BHRUT IMPROVEMENT PLAN AND PLAN FOR WINTER PRESSURES

A representative of Barking, Havering and Redbridge University Hospitals’ NHS Trust will discuss with the Committee the Trust’s improvement plan and plans for dealing for dealing with winter pressures.

Minutes:

An officer from BHRUT explained that the recent CQC visit to the Trust had now been completed but no feedback had been received as yet. A report was expected from the CQC by the end of November 2016. The Trust’s improvement programme had developed into an improvement portfolio which fed into an Improvement Portfolio Board chaired by the Trust chief executive. The Board provided strategic direction and ensured the alignment of programmes as well as recommending sufficient resources were released for improvement work.

 

The improvement work had four components covering quality improvement, organisational development & workforce, service improvement and constitutional standards. The Portfolio Board reviewed progress monthly and reported via the Trust Executive Committee to the main Trust Board.

 

The Chief Operating Officer for Havering Clinical Commissioning Group (CCG) agreed that lessons needed to be learnt and that learning from incidents and mistakes needed to be clearer. Timescales varied for completion of the total of 35 improvement workstreams with some areas such as the governance and constitutional work being continuous targets. Workforce development was also ongoing.

 

As regards winter pressures, the Trust aimed for an 85% capacity to as this allowed extra bed capacity during bank holidays etc. Pressures were usually at their greatest towards the end of the Christmas/New Year holiday period. The Trust sought to maintain standards of care and patient dignity regardless of pressures.

 

The winter season usually meant a higher volume of hospital attendances as well as a longer length of stay for those patients admitted. There was a Trust-wide capacity plan which covered issues such as extreme weather and getting people to appointments in cases of transport difficulties. Staff availability during these periods was also an issue. BHRUT sought to prioritise in these instances communication with vulnerable groups and to prepare for increased levels of attendance and demand. A 24:7 urgent care centre had now been established at both Queen’s and King George Hospital. There was also a wish to try to ensure more treatment was delivered at home rather than in a hospital setting.

 

Internal delays to treatment were scrutinised daily and the Trust worked with partners on this. There was also a Trust workforce plan in place although it was accepted that BHRUT also still had significant numbers of vacancies. Demand was monitored daily and an agreed process was in place to deal with any service disruption. This included responses from partners such as the Council and CCG. It was accepted that on the worst days of winter pressures, the Trust may need to look at what services could still be provided.

 

The officer emphasised that delays in the completion of discharge prescriptions lay more with junior doctors than with the hospital pharmacy itself. Work was in progress to encourage doctors to complete prescriptions on the evening before a patient’s discharge.

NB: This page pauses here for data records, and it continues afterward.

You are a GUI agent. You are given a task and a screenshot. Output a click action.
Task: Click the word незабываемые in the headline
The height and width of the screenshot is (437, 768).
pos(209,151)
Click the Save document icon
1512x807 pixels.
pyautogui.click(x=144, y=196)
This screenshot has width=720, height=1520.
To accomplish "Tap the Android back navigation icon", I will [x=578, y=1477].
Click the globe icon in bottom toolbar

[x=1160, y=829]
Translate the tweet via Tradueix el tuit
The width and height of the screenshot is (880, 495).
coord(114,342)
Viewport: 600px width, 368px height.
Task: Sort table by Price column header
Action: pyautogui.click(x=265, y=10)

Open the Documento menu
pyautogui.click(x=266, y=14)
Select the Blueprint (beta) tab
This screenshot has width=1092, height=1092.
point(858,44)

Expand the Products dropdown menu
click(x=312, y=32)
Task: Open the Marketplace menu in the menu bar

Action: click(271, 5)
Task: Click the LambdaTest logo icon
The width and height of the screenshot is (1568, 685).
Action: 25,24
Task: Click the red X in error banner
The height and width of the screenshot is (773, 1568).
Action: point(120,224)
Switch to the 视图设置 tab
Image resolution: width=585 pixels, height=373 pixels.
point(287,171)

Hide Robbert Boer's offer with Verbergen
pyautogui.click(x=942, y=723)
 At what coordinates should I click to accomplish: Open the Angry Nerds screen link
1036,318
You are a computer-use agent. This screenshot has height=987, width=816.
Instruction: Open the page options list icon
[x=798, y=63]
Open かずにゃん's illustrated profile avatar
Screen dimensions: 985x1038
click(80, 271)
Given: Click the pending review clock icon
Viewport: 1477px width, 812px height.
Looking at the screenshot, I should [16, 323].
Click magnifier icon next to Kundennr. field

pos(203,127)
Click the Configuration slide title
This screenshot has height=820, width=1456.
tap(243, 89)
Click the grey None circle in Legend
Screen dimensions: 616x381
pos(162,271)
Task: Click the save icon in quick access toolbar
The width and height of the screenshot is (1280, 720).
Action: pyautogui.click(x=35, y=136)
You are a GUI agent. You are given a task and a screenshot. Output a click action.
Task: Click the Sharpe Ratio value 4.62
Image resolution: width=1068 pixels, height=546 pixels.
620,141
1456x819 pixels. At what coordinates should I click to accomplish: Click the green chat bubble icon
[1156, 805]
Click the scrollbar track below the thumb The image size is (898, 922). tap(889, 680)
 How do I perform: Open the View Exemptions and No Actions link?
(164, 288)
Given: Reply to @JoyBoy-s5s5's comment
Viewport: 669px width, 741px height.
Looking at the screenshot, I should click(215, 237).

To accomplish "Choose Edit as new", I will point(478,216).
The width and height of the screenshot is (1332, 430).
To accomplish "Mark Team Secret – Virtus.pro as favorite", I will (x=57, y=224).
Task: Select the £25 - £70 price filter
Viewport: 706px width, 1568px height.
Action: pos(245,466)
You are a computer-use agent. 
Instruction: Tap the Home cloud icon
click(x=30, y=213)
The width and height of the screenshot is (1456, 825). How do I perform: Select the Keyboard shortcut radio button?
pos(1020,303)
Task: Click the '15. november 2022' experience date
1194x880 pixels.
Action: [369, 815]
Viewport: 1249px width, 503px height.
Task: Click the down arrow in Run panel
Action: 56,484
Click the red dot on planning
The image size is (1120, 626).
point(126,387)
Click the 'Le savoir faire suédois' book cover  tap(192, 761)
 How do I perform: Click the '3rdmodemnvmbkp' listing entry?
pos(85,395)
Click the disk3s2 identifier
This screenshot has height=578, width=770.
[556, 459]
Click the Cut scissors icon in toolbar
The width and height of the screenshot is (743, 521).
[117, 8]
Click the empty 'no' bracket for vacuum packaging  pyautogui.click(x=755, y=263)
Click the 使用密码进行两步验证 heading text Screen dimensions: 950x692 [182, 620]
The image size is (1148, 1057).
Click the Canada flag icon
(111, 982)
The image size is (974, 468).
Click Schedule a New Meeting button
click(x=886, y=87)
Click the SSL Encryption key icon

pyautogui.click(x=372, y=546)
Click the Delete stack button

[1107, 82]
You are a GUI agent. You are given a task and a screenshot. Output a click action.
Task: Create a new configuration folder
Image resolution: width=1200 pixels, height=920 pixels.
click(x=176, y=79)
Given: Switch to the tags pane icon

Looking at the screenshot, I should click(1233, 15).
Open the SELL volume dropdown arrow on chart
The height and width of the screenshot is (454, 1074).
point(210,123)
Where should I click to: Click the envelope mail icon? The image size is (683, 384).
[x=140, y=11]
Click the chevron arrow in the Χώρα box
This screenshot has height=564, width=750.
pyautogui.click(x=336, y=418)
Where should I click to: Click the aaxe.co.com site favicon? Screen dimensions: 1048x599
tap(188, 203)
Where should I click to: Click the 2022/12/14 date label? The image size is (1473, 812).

BHRUT dealt with care home providers principally in conjunction with the Council via the Joint Assessment and Discharge Team. There were approximately 1,600 care homes beds for older people in Havering. In previous years there had been around 200 vacancies during the winter (although the Council’s levels of fees were not accepted by all care homes) and it was possible that some homes could close for the winter, thereby reducing the number of beds available.

 

Expected demand was calculated by using a percentage increase on the previous year’s demand levels and winter plans were agreed by the A & E Delivery Board comprising all relevant parties. Expected winter demand levels were required to be submitted by BHRUT to NHS England in the next two weeks and the Trust capacity plan included a tolerance of around 5%. Another option to deal with high demand could be to use additional rehabilitation beds provided by NELFT.

 

The Council’s Director of Adult Services added that it was not the Council’s preference to have people discharged from hospital to residential nursing homes and it would be preferable to discharge people back to their own homes. The former care beds at Royal Jubilee Court had been closed off as part of the Council’s medium term financial strategy. The operation of the reablement service was currently being reviewed as the service had difficulty recruiting and retaining staff and was not delivering sufficient hours of service.

 

The Sub-Committee NOTED the position.